And automation will be key to the rubber industry's success, according to LabsCubed CEO Khaled Boqaileh, co-founder of the successful start-up software testing company based in Kitchener, Ontario, that began in 2016.
"Since then, the technology shift we've seen has been amazing," Boqaileh said. "The industry, although well established, has begun to embrace new technologies such as automation and AI to greatly improve all aspects of rubber development and manufacturing.
"I believe that we are at the beginning of a major shift toward Industry 4.0. This change will not only enable rubber companies to make better products, but it will also help to attract young and fresh talent. This is vital to ensuring the continued growth and innovation of the industry.
"This is an exciting time to be in the rubber industry as it makes this big shift."
Others believe technological shifts will occur through sustainability, as "greener" tire and non-tire goods making methods could necessitate a move toward sustainable feedstocks—like carbon from CO2 for carbon nanotubes or hydrogen as a byproduct of the pyrolysis of natural gas for carbon black production.
"Improved sustainable feedstocks for virgin materials are possible ... for biomass feedstocks for carbon black production," said August Krupp, director of rubber development at Austin, Texas-based Molecular Rebar Design L.L.C. "We have seen some interesting supply prospects in our own carbon nanotube space for utilizing CO2 as a supply source for nanotubes."
Still others posit that tectonic shifts in elastomer technology will come through sensors and software, as the broad notion of predictive maintenance assumes applications in conveyance solutions, air spring, smart tire and elastomer fatigue-testing tech.
Will Mars, president of Findlay, Ohio-based Endurica L.L.C., said simulation will continue to be at the center of tire development.
"With a simulation, you can get some very good results within a week or two," he said. "It really does help you to speed up development timelines. It helps you to de-risk development. I would say that expectations have gotten higher over the last 50 years.
"I can't imagine how anybody could compete these days without some level of simulation technology in their development process."
The physical testing side for the tire, in concert with AI and smart tires for autonomous vehicle production, will continue to be important, said Jerry Potts, president of tire testing and consulting firm GRP Dynamics L.L.C., and also an adjunct professor of mechanical engineering at the University of Akron.
"What if the tire fails? You will need to have that tire-warning system, one that uses vibration measured by a computer—tires will have to have a self-diagnosing element," he said.
Such smart tech may not forecast a driverless vehicle just yet, Potts said.
"There has to be a sensing and testing element, but there also has to be an expert in the vehicle who can recognize and monitor the situation, similar to aviation with a pilot where there is less flying, but increased management and monitoring," he said.
And since small changes in tire compounding produce large changes on the corners of the "performance triangle," perhaps a non-pneumatic tire is the answer.
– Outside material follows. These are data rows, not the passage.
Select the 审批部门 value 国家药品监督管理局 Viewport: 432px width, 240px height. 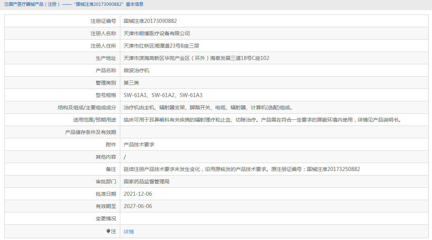click(150, 181)
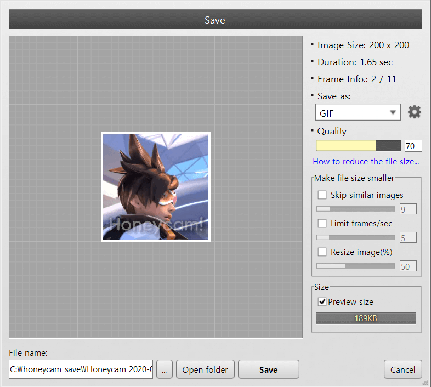This screenshot has height=387, width=431.
Task: Cancel the save dialog
Action: coord(403,369)
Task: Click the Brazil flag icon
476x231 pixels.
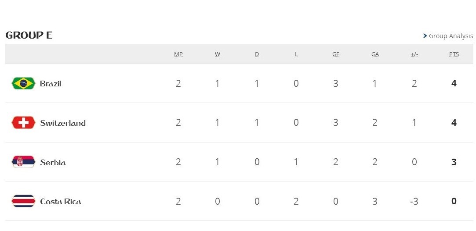Action: click(x=23, y=83)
"Rolling resistance needs to go down for fuel economy. That has improved in the last 40 years over what it was," Potts said.
For many, the industry seems to hinge upon, and circle back toward, sustainability.
"It comes down to the sustainability of rubber," Potts said. "It goes to finding alternate materials—the rubber tree plant is a fragile beast, wiped out in South America and now being grown in Southeast Asia. We need all the rubber we can get from that. This will kill the world economy—not just tires, the world runs on rubber.
"The Russian dandelion, the guayule plant—chemists will need to find a substitute for rubber."